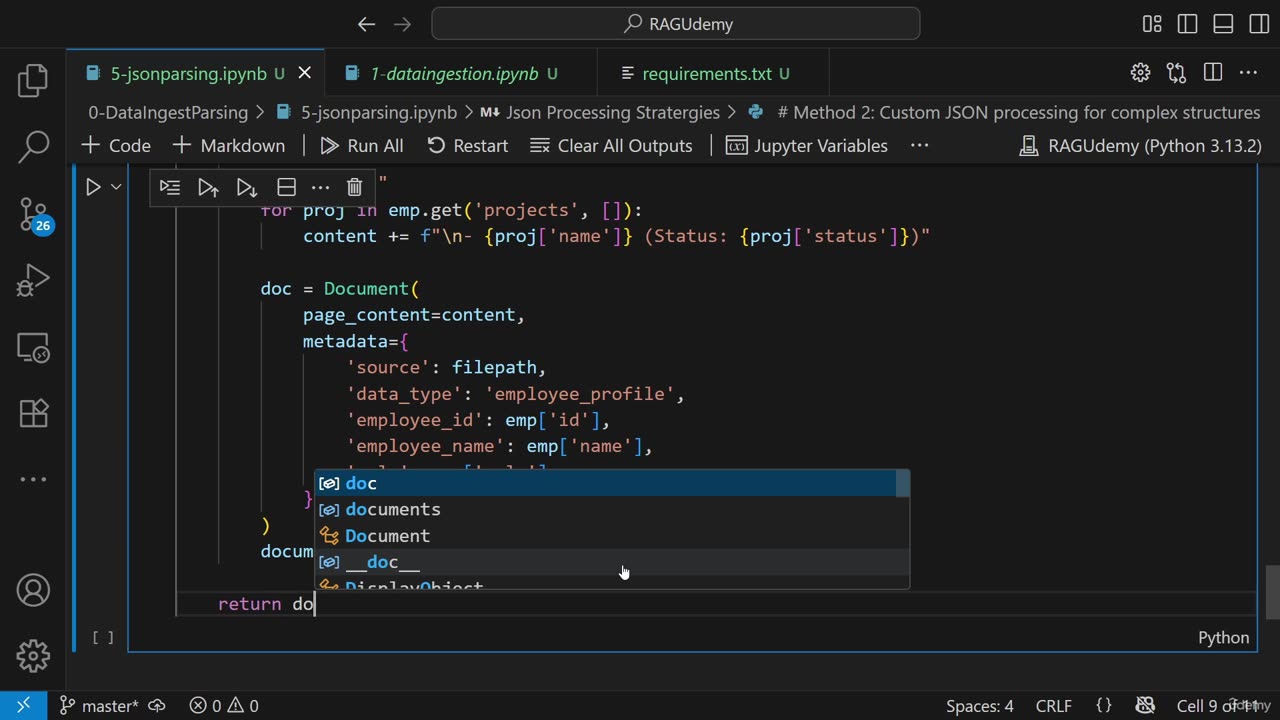Select 'documents' from autocomplete suggestions

[x=393, y=509]
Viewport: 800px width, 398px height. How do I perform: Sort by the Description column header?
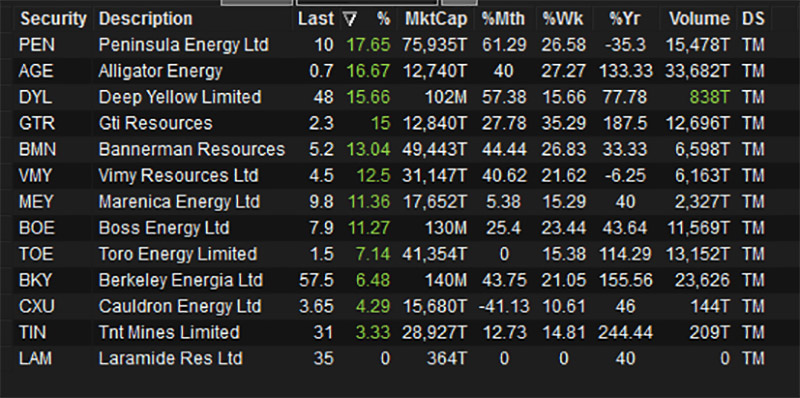[x=145, y=19]
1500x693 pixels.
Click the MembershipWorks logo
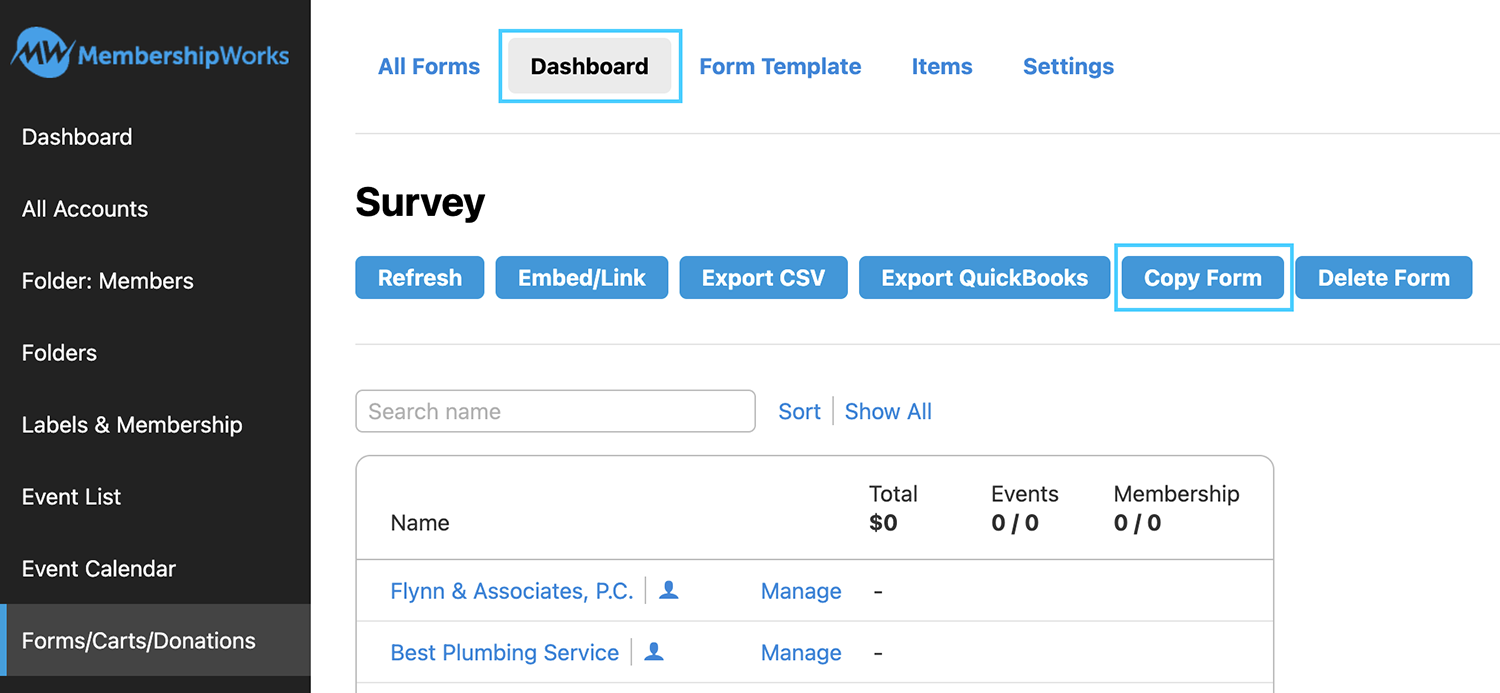[150, 54]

_ _ _

- _What to produce_: Restate word for word the lines from the one with "Viewport: 800px width, 398px" to the end of the material, both included. Do not include the pictures.

- _Answer to the exercise_:
Viewport: 800px width, 398px height. How do I perform: Sort by the Description column header?
[x=145, y=19]
1500x693 pixels.
Click the MembershipWorks logo
[150, 54]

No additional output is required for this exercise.